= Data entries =
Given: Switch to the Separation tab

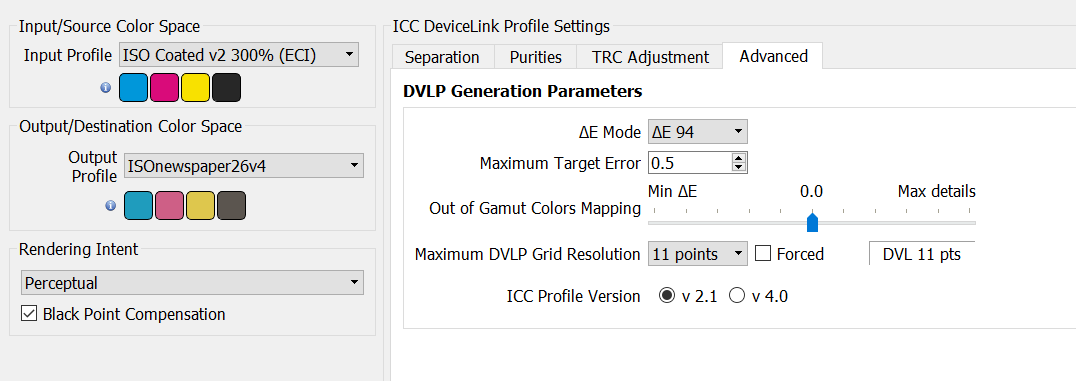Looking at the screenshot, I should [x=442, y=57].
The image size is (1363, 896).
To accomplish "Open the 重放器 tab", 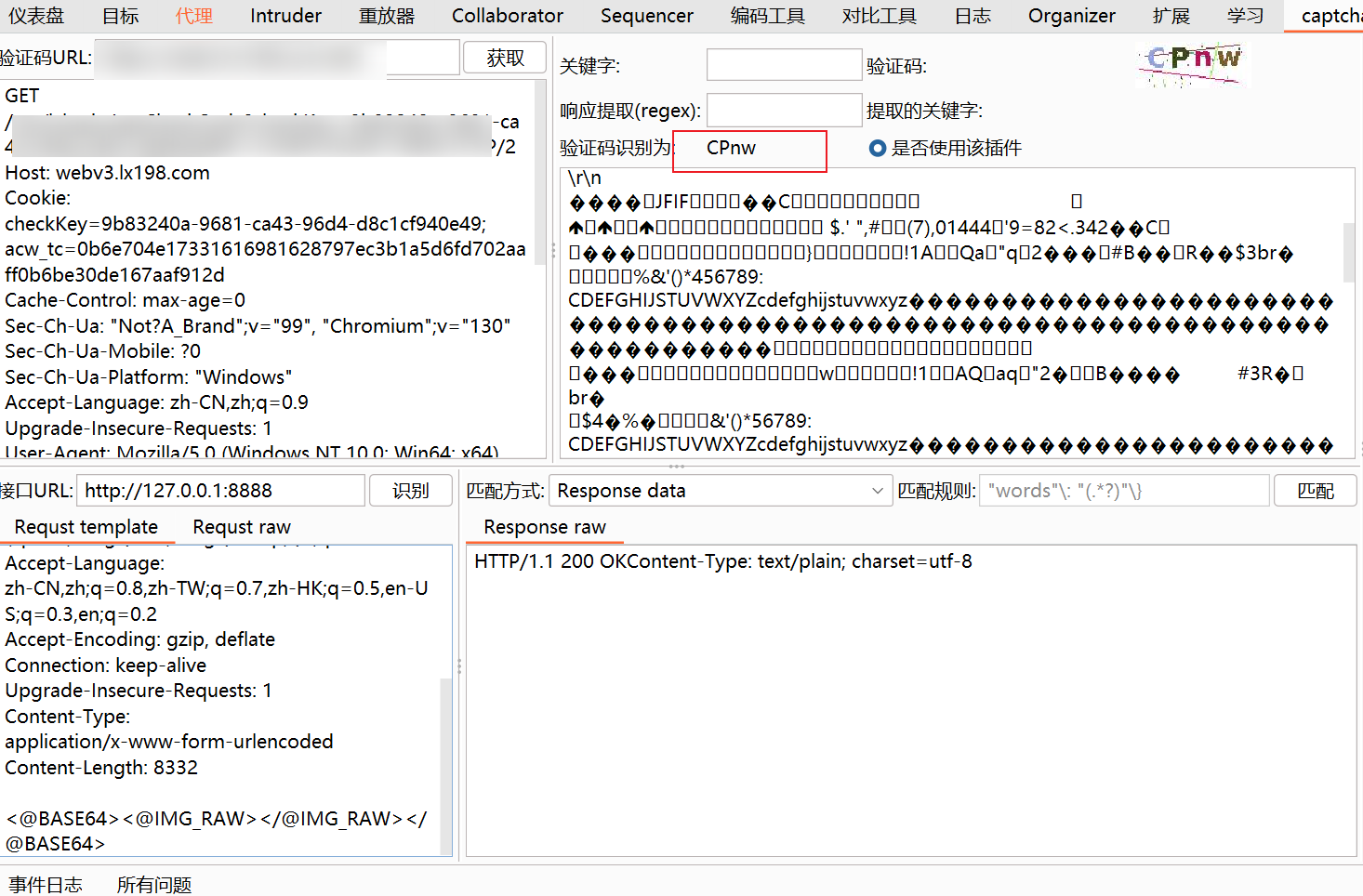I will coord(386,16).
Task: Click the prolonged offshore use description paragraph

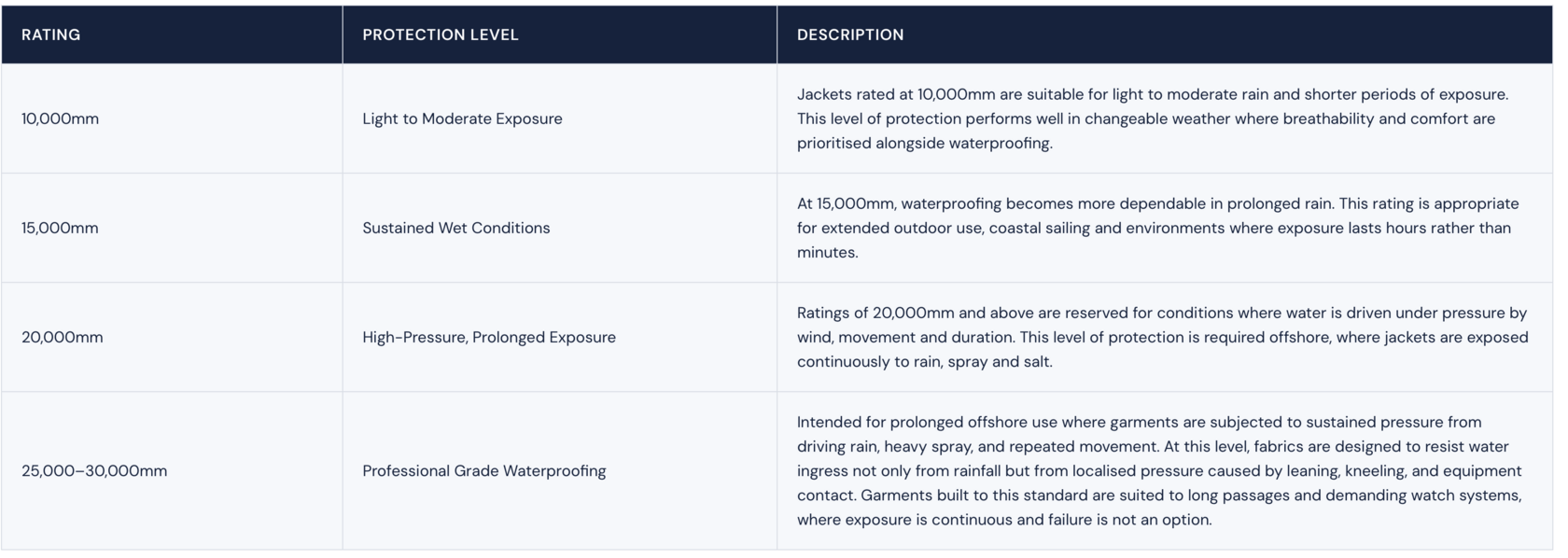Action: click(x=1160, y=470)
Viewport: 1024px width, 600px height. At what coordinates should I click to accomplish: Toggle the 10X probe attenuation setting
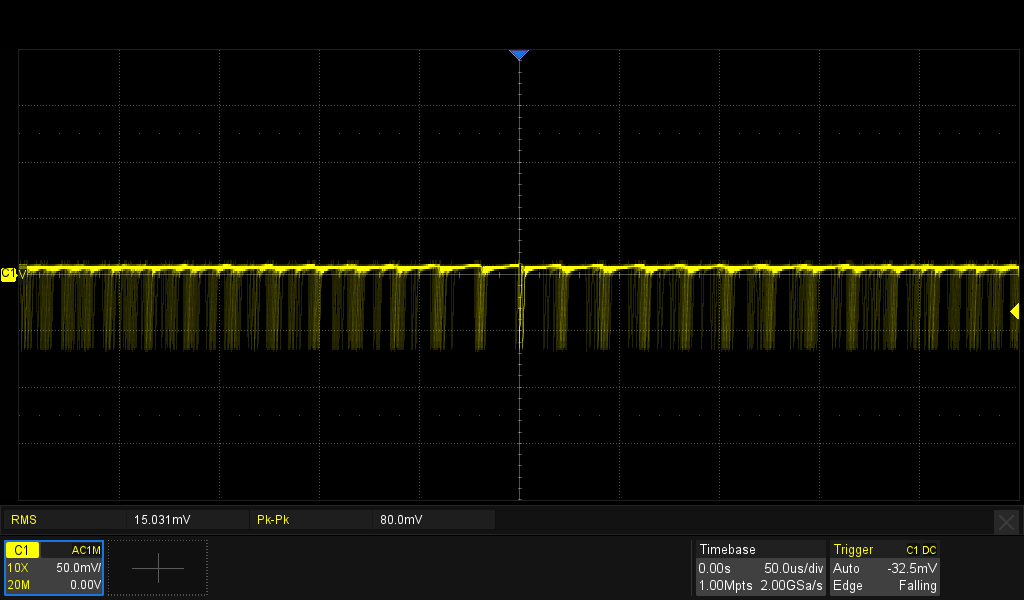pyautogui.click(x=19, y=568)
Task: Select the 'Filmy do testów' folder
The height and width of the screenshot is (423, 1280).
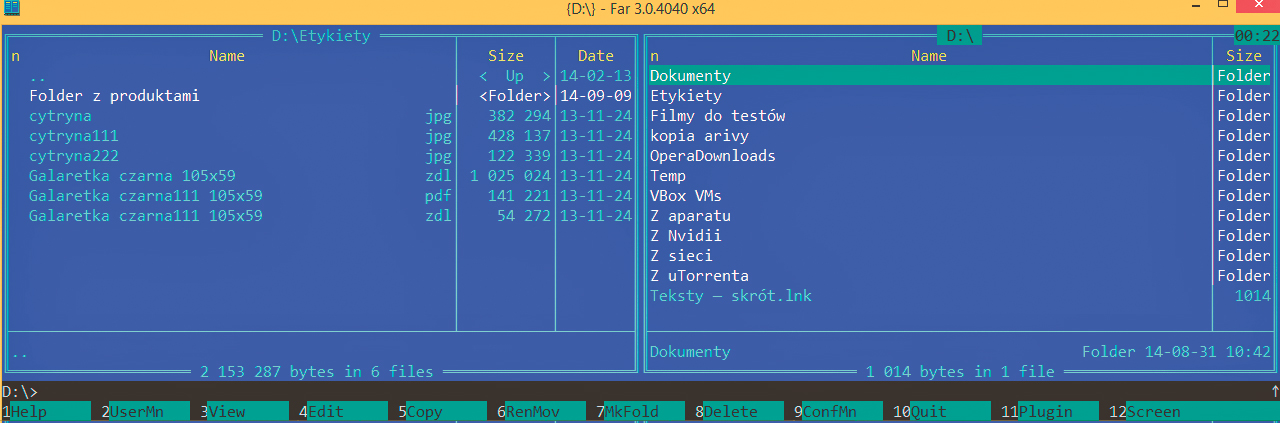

= Exercise description =
Reproduce the rows from the line containing "Viewport: 1024px width, 600px" through the last row, inclusive, substituting "directory" for "folder" and changing nothing else. Omit the pictures from your output.

= Exercise answer =
Viewport: 1024px width, 600px height. At what coordinates should I click to accomplish: Toggle the 10X probe attenuation setting
pyautogui.click(x=19, y=568)
Task: Select the 'Filmy do testów' directory
The height and width of the screenshot is (423, 1280).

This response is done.